Respectueusement SD.
Il y a aussi, heureusement, des lieux de santé où le personnel de soins, en particulier, palliatifs, est formé pour communiquer avec empathie avec la famille du patient.En octobre 2007, ma mère atteinte d'un cancer du sein qui s'était généralisé, a été hospitalisée à l'hôpital publique de Meaux.
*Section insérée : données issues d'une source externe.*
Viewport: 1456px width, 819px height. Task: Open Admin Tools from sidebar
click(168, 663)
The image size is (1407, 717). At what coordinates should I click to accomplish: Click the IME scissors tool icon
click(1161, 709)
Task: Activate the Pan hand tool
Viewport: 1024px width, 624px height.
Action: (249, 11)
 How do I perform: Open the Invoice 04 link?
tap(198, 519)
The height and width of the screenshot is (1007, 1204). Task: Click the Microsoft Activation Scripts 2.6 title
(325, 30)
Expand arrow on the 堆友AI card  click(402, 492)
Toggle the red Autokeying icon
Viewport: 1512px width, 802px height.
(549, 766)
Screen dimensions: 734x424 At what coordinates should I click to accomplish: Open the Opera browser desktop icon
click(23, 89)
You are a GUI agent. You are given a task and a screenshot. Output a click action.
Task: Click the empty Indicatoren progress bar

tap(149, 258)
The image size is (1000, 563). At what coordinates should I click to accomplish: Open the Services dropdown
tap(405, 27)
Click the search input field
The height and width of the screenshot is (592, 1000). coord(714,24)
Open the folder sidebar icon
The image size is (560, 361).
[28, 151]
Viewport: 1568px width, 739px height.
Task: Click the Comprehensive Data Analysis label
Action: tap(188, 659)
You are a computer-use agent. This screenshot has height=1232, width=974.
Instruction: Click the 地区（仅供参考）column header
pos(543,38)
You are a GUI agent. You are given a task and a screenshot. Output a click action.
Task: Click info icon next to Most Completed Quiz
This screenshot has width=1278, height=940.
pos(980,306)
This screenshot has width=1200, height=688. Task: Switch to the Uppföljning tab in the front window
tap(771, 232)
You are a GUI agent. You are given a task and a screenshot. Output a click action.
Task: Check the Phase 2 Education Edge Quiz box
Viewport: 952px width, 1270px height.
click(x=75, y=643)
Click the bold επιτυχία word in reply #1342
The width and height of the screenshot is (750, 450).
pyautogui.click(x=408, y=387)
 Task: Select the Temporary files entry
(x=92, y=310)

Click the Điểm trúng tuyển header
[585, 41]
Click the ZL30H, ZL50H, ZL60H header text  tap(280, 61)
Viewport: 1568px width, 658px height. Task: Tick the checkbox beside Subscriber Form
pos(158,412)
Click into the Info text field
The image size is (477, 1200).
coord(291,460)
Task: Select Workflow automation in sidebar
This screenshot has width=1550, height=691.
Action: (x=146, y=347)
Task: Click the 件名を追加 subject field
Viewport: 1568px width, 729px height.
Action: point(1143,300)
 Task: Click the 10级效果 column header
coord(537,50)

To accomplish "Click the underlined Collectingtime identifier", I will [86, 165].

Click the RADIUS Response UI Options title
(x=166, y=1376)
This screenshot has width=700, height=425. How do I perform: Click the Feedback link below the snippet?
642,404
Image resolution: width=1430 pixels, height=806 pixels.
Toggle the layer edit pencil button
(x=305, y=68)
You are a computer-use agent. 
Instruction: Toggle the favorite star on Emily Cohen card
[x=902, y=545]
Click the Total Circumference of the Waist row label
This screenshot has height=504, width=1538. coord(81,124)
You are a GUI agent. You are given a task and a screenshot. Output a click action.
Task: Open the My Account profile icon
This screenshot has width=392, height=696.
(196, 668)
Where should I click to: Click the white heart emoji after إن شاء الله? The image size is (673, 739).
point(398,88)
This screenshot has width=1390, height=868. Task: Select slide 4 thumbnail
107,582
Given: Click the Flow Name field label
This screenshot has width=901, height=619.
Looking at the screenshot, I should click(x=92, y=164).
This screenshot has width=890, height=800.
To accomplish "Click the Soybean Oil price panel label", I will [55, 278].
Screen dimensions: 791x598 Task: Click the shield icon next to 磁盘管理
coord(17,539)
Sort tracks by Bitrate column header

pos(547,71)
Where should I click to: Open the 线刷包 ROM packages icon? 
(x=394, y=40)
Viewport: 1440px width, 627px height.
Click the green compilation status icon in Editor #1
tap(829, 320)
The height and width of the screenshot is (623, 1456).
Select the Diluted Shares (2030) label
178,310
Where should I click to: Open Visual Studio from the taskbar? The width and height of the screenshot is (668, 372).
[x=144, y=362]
La doctoresse qui la suivait en oncologie,a pris le temps de nous expliquer,dans son bureau ,à mon frère et moi-même,que la vie de notre mère s'achèverait dans quelques semaines,et que nous pouvions l'accompagner jusqu'à son dernier souffle avec l'aide d'une infirmière si nous le voulions.Ma mère, d'origine slave, a souhaité que ce soit ,moi, sa fille, qui l'aide à passer de l'autre côté,mon père âgé n'acceptant pas la fin imminente de sa femme aimée.Jusqu'au bout, durant les deux semaines qu'a duré son agonie,elle a bénéficié d'un allègement de ses souffrances,des visites de l'une ou de l'autre des infirmières,de paroles rassurantes pour elle et nous ,sa famille,de soutien.Un bilan de santé précis et journalier, aucun acharnement thérapeutique,et deux jours avant qu'elle ne meurt,j'ai pu la rejoindre dans sa chambre et la veiller avec le soutien d'une infirmière qui m'a aidée à exécuter les derniers soins de beauté,à masser et huiler soigneusement et avec une infinie douceur le corps chaud et doux de ma mère qui respirait avec peine,avait fermé ses beaux yeux verts et semblait sourire et se détendre sous nos mains respectueuses.Entre douceur et douleur ,il n'y a qu'une lettre de différence,et j'ai eu la douceur et le privilège certes douloureux de recueillir le dernier souffle de ma mère chérie.Merci encore à toute l'équipe des soins palliatifs de l'hôpital publique de Meaux.